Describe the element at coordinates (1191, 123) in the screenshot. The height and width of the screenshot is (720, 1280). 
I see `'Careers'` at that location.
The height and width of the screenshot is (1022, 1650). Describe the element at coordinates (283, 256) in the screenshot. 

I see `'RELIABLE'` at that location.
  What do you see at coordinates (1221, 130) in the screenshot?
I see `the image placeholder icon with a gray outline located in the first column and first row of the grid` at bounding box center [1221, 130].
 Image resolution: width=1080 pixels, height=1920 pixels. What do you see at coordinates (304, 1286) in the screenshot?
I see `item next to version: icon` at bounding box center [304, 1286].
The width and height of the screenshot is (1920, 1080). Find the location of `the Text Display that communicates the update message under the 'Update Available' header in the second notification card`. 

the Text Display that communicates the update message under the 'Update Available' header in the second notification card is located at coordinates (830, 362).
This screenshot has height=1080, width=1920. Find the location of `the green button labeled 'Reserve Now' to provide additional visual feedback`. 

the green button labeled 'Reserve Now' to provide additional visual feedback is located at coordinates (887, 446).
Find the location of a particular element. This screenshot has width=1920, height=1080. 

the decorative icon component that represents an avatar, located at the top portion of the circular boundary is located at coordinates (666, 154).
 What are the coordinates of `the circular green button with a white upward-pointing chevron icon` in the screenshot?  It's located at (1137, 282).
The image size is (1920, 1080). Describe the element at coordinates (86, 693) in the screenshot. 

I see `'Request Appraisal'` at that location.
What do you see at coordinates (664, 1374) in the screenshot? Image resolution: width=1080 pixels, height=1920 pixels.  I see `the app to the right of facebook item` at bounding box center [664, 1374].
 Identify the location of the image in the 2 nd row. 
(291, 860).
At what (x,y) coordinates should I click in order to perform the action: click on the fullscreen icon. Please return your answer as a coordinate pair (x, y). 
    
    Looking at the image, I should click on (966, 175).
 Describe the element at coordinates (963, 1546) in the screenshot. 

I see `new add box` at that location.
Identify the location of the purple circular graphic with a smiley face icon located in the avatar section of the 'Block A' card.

+++++

EXERCISE BRIEF ▸
Reproduce each of the items above word for word, keeping every line in its original order and form.

ANSWER BELOW ▸
Describe the element at coordinates (1191, 123) in the screenshot. The height and width of the screenshot is (720, 1280). 
I see `'Careers'` at that location.
The height and width of the screenshot is (1022, 1650). Describe the element at coordinates (283, 256) in the screenshot. 

I see `'RELIABLE'` at that location.
  What do you see at coordinates (1221, 130) in the screenshot?
I see `the image placeholder icon with a gray outline located in the first column and first row of the grid` at bounding box center [1221, 130].
 Image resolution: width=1080 pixels, height=1920 pixels. What do you see at coordinates (304, 1286) in the screenshot?
I see `item next to version: icon` at bounding box center [304, 1286].
The width and height of the screenshot is (1920, 1080). Find the location of `the Text Display that communicates the update message under the 'Update Available' header in the second notification card`. 

the Text Display that communicates the update message under the 'Update Available' header in the second notification card is located at coordinates (830, 362).
This screenshot has height=1080, width=1920. Find the location of `the green button labeled 'Reserve Now' to provide additional visual feedback`. 

the green button labeled 'Reserve Now' to provide additional visual feedback is located at coordinates (887, 446).
Find the location of a particular element. This screenshot has width=1920, height=1080. 

the decorative icon component that represents an avatar, located at the top portion of the circular boundary is located at coordinates (666, 154).
 What are the coordinates of `the circular green button with a white upward-pointing chevron icon` in the screenshot?  It's located at (1137, 282).
The image size is (1920, 1080). Describe the element at coordinates (86, 693) in the screenshot. 

I see `'Request Appraisal'` at that location.
What do you see at coordinates (664, 1374) in the screenshot? Image resolution: width=1080 pixels, height=1920 pixels.  I see `the app to the right of facebook item` at bounding box center [664, 1374].
 Identify the location of the image in the 2 nd row. 
(291, 860).
At what (x,y) coordinates should I click in order to perform the action: click on the fullscreen icon. Please return your answer as a coordinate pair (x, y). 
    
    Looking at the image, I should click on (966, 175).
 Describe the element at coordinates (963, 1546) in the screenshot. 

I see `new add box` at that location.
Identify the location of the purple circular graphic with a smiley face icon located in the avatar section of the 'Block A' card.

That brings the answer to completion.